Tulang dan kulit merupakan organ yang kandungan kolagen cukup
banyak. Hilangnya kandungan kolagen kulit pada wanita pascamenopause
mencapai rata-rata 2% per tahun. Kehilangan kolagen ini paralel dengan
hilangnya massa tulang. Kandungan kolagen dapat dipakai untuk mendiagnosis
osteoporosis. Dewasa ini telah tersedia USG (Ultra Sonographi) transdermal
b. Pengukuran ketebalan (densitas) mineral tulang
Melihat langsung densitas tulang merupakan tindakan diagnostik yang
sangat penting dan sangat dianjurkan bagi wanita dengan faktor resiko. Selain itu,
tindakan diagnostik juga diperlukan untuk melihat hasil pengobatan yang sedang
atau yang telah dilakukan. Tidak dianjurkan pemeriksaan densitas tulang rutin
tanpa indikasi yang jelas.
2.2. Pemanfaatan Pelayanan Kesehatan
Di dalam ketetapan MPR RI No. II/MPR/1993 tentang Garis-garis Besar
Haluan Negara antara lain ditetapkan “Pembangunan kesehatan diarahkan untuk
meningkatkan kualitas sumber daya manusia serta kualitas kehidupan dan usia
harapan hidup manusia. Meningkatkan kesejahteraan keluarga dan masyarakat,
serta untuk mempertinggi kesadaran masyarakat akan pentingnya hidup sehat.
Untuk mencapai harapan ini diperlukan sarana dan prasarana, pendidikan
serta pelayanan kesehatan terhadap wanita-wanita yang akan memasuki atau telah
mengalami masamenopause.
Pelayanan kesehatan didirikan berdasarkan asumsi bahwa masyarakat
membutuhkannya, namun masyarakat akan mencari pengobatan setelah tidak
dapat berbuat apa-apa. Rendahnya akses terhadap fasilitas kesehatan seperti di
Puskesmas, rumah sakit, balai pengobatan sering dialaskan pada factor jarak
antara fasilitas kesehatan dengan masyarakat yang terlalu jauh, tarif yang tinggi
kebebasan di dalam memilih kemana harus mencari pengobatan ( ke fasilitas
pengobatan modern atau ke fasilitas pengobatan tradisional).
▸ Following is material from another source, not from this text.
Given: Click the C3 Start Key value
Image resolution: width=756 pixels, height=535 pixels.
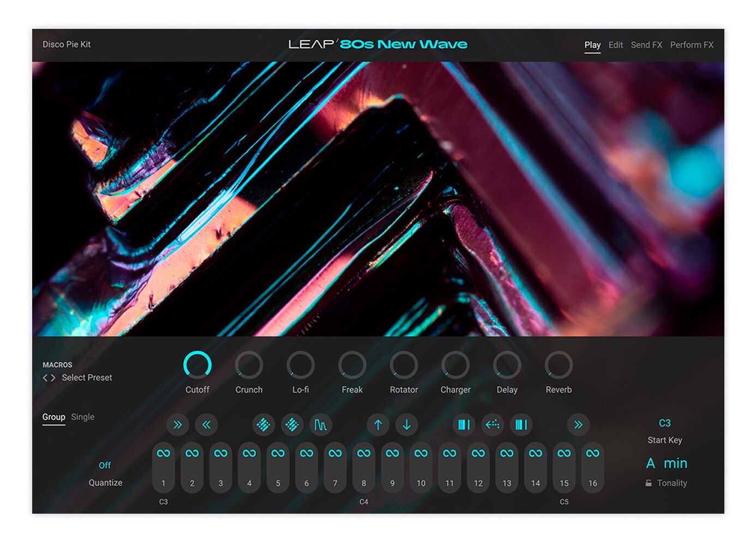Looking at the screenshot, I should (x=664, y=423).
Kebutuhan pelayanan kesehatan sangat dipengaruhi oleh persepsi individu
tentang sakit, kebutuhan merupakan salah satu faktor yang mempengaruhi
pemanfaatan pelayanan kesehatan.
Notoatmodjo (2003) yang mengutip pendapat Lewin (1954) mengatakan
bahwa individu bertindak melawan atau mengobati penyakitnya, melibatkan
empat variable kunci di dalam tindakan tersebut yakni kerentanan yang dirasakan
terhadap suatu penyakit, keseriusan yang dirasakan, manfaat yang diterima dan
rintangan yang dialami dalam tindakannya melawan penyakitnya, dan hal-hal
yang memotivasi tindakan tersebut.
Model sistim kesehatan berupa model kepercayaan kesehatan, Andersen
(1974), yang dikutip oleh Notoadmodjo (2003), mengemukakan terdapat tiga
kategori utama dalam pemanfaatan pelayanan kesehatan yaitu,
(1) Karakteristik Predisposisi, kategori ini digunakan untuk menggambarkan
fakta bahwa individu mempunyai kecenderungan untuk menggunakan pelayanan
kesehatan yang berbeda-beda. Hal ini disebabkan karena adanya ciri-ciri individu
yang dapat digolongkan pada ciri-ciri demografi ( umur, jenis kelamin, status
perkawinan), struktur sosial (pendidikan, pekerjaan, suku bangsa, agama, tempat
tinggal, jumlah anggota keluarga) dan keyakinan (nilai tentang sehat dan sakit,
Variabel-variabel ini tidak secara langsung mempengaruhi pemanfaatan
pelayanan kesehatan tetapi merupakan factor pendorong untuk menimbulkan
hasrat guna memanfaatkan pelayanan kesehatan.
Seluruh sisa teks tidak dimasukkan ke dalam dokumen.